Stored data
============================================================
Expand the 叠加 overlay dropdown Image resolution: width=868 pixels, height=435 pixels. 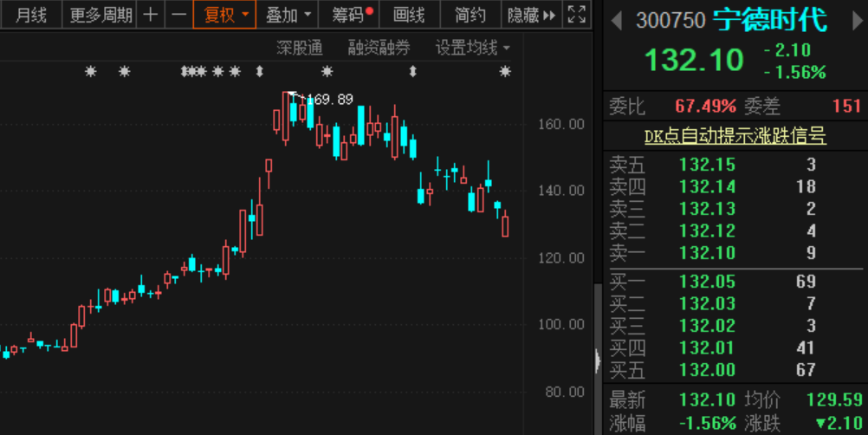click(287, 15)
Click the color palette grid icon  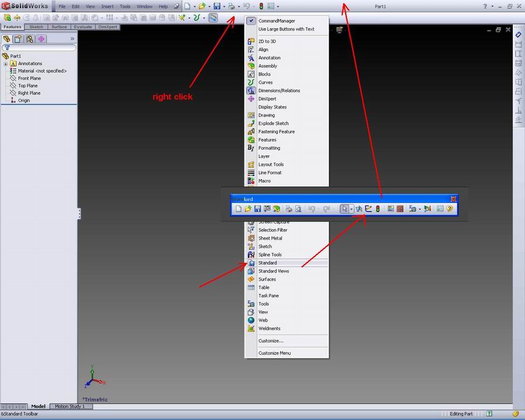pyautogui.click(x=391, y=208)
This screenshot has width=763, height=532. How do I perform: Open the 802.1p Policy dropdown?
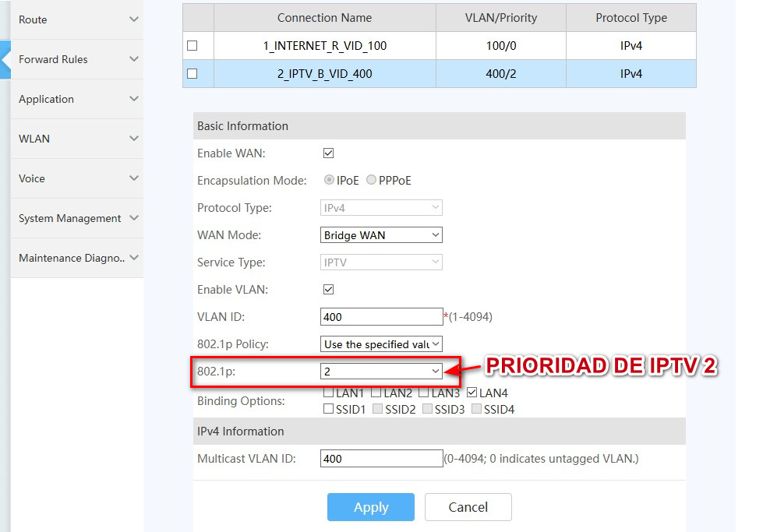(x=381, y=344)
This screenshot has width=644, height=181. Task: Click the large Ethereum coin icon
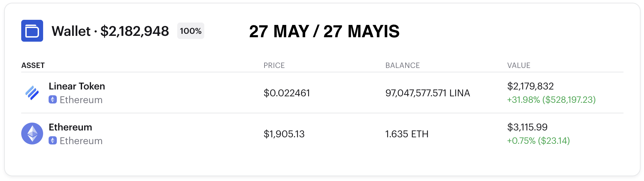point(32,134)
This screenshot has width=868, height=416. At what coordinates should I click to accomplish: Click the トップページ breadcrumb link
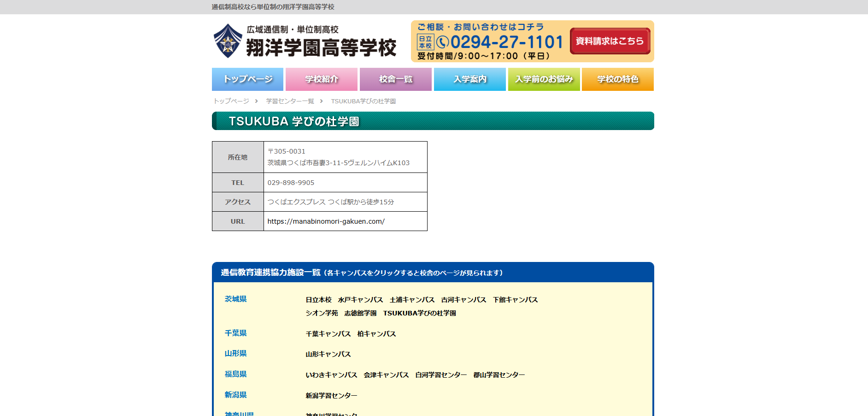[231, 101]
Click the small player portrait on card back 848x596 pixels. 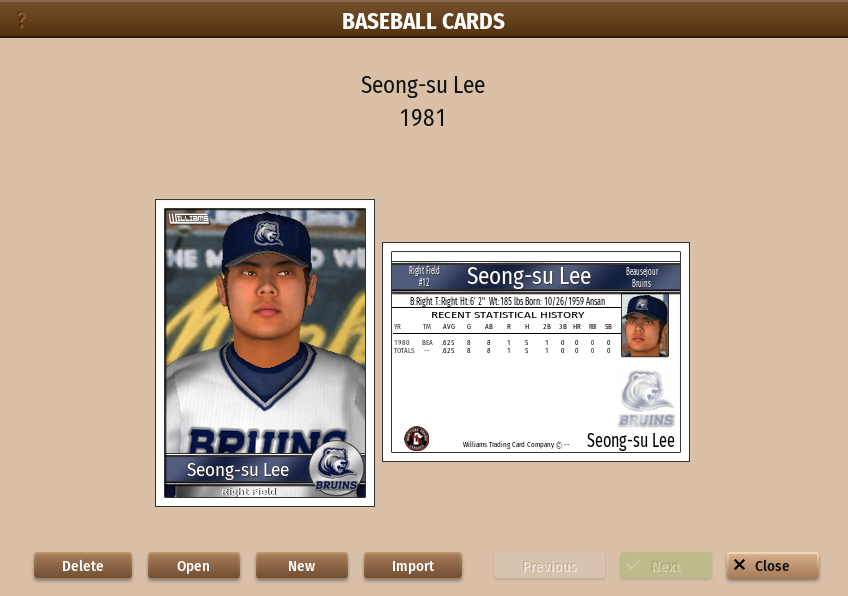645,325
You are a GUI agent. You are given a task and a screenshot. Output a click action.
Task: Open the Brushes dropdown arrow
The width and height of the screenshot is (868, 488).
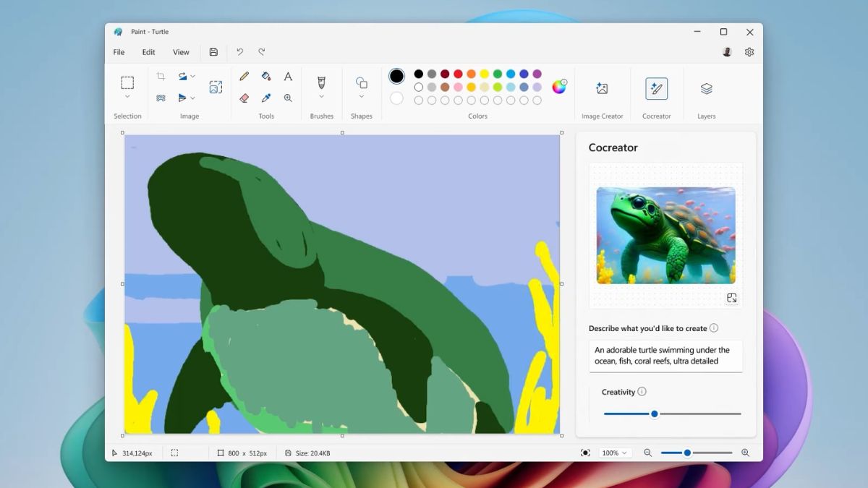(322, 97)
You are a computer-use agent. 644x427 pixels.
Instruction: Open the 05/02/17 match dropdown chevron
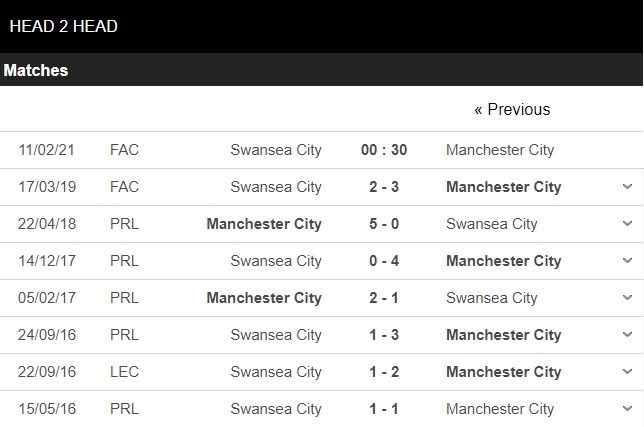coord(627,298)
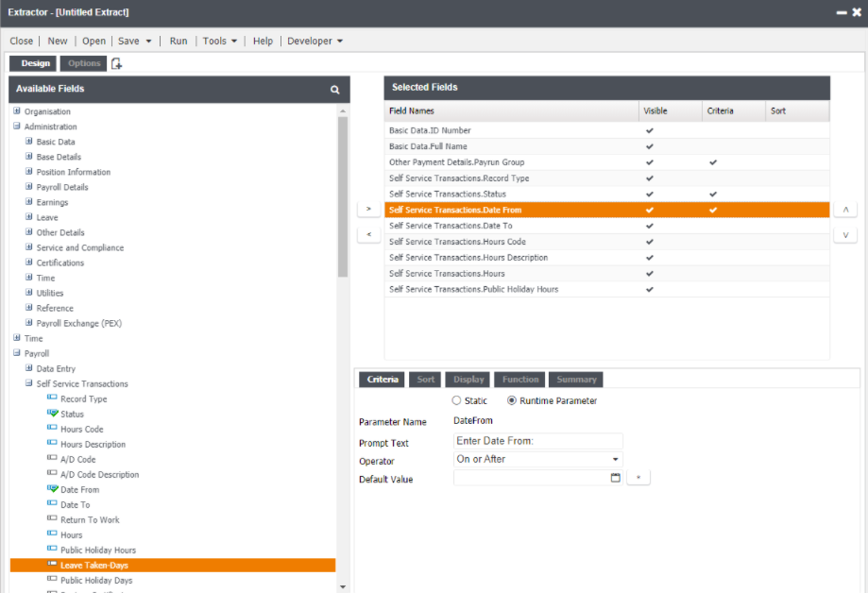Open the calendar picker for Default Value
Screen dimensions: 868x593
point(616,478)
============================================================
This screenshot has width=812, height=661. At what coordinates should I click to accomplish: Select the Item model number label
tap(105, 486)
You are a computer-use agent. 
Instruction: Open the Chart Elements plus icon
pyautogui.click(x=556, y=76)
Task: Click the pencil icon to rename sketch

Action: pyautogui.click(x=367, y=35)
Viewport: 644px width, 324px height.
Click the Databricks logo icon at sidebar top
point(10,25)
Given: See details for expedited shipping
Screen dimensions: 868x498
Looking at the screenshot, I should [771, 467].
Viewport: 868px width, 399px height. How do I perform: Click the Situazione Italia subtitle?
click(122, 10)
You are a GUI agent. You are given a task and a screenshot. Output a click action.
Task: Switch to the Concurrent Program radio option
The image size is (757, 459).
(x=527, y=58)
============================================================
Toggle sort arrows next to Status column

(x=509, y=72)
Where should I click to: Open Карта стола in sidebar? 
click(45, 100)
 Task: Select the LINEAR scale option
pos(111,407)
============================================================
What this task involves
Every line of the records containing the word "computer" must appear in the answer.

Worked solution
You are a computer-use agent. 644x427 pixels.
You are a computer-use agent. 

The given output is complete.